Date Published: June 15, 2004
Publisher: Public Library of Science
Author(s): Scott Makeig, Arnaud Delorme, Marissa Westerfield, Tzyy-Ping Jung, Jeanne Townsend, Eric Courchesne, Terrence J Sejnowski
Abstract: Scalp-recorded electroencephalographic (EEG) signals produced by partial synchronization of cortical field activity mix locally synchronous electrical activities of many cortical areas. Analysis of event-related EEG signals typically assumes that poststimulus potentials emerge out of a flat baseline. Signals associated with a particular type of cognitive event are then assessed by averaging data from each scalp channel across trials, producing averaged event-related potentials (ERPs). ERP averaging, however, filters out much of the information about cortical dynamics available in the unaveraged data trials. Here, we studied the dynamics of cortical electrical activity while subjects detected and manually responded to visual targets, viewing signals retained in ERP averages not as responses of an otherwise silent system but as resulting from event-related alterations in ongoing EEG processes. We applied infomax independent component analysis to parse the dynamics of the unaveraged 31-channel EEG signals into maximally independent processes, then clustered the resulting processes across subjects by similarities in their scalp maps and activity power spectra, identifying nine classes of EEG processes with distinct spatial distributions and event-related dynamics. Coupled two-cycle postmotor theta bursts followed button presses in frontal midline and somatomotor clusters, while the broad postmotor “P300” positivity summed distinct contributions from several classes of frontal, parietal, and occipital processes. The observed event-related changes in local field activities, within and between cortical areas, may serve to modulate the strength of spike-based communication between cortical areas to update attention, expectancy, memory, and motor preparation during and after target recognition and speeded responding.
Partial Text: The waking brain updates and fulfills intentions through brain processes that operate within and across multiple brain areas to integrate perception, association, and action. Fulfillment of intentions is facilitated by features of these and other processes that support informed anticipation of and selective attention to events and their probable consequences. The dynamics of ongoing electroencephalographic (EEG) activity recorded from the human scalp differ markedly with state of attention and intention (Makeig and Inlow 1993; Worden et al. 2000), yet most event-related EEG research has assumed that the effects of events on EEG signals emerge out of a flat baseline, as in the typical averaged event-related potential (ERP). The electrophysiological consequences of stimulus events spread quickly in the brain. By 50–150 ms, sensory stimulus information is widely distributed (Hupe et al. 2001), perturbing ongoing patterns of local field activity in many brain areas (Klopp et al. 2000). There is little chance, therefore, that any but still earlier ERP features occur within single brain areas.
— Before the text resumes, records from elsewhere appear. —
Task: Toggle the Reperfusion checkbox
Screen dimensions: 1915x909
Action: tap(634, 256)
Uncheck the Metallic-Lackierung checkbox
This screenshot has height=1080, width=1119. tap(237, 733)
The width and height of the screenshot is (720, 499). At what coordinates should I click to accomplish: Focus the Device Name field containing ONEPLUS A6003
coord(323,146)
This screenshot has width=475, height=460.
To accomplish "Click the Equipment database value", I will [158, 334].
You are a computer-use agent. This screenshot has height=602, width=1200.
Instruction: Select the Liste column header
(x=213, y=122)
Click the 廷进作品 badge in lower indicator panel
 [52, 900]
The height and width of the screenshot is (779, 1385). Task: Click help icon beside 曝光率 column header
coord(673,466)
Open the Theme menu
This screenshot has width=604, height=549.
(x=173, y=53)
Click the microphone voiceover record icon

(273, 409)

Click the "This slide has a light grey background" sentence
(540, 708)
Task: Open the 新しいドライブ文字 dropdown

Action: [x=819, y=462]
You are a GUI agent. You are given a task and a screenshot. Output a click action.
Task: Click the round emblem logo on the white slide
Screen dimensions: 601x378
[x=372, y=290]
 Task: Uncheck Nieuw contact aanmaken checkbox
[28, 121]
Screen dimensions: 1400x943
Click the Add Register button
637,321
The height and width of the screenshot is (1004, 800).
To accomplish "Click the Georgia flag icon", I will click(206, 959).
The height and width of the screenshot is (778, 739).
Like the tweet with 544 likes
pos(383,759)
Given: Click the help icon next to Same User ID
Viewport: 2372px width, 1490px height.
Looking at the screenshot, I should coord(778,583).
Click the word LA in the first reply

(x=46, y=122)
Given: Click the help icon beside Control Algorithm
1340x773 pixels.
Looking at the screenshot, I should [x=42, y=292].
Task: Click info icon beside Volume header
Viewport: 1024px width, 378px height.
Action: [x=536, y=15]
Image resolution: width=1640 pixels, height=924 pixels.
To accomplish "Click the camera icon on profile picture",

The independent component analysis (ICA) method provides a complete decomposition of single-trial (or continuous) EEG data, separating the data into distinct information sources. As the results presented below show, the amount of information about cortical dynamics provided by this method is large. Here, we detail for the first time dynamics occurring within single trials of the classes of maximally independent EEG processes whose event-related activities contribute to 31-channel visual target responses recorded during a test of spatial selective visual attention (Figure 1).
ICA used the temporal information contained in the single-trial EEG time courses to identify and separate maximally independent processes. These were associated with overlapping scalp maps and time courses whose distinctive features were no longer blurred by volume conduction as in the scalp electrode data. The nine independent component clusters here identified by their similar scalp projections and activity spectra resemble classes of EEG phenomena long described by neurologists from observation of paper data displays—central and lateral alpha, left and right mu, and FM theta rhythms. By cleanly separating the EEG contributions of these processes, ICA allowed exploration of their individual and joint event-related dynamics. Our finding of selective theta synchronization between FM, motor, and parietal processes (Video S1) was only possible using ICA. The clear separation of “alpha ringing” in the stimulus-locked response from the other ERP features (see Figure 10G) also illustrates the power of ICA to separate temporally and functionally distinct activities that are generated in different brain areas but project to the same scalp channels.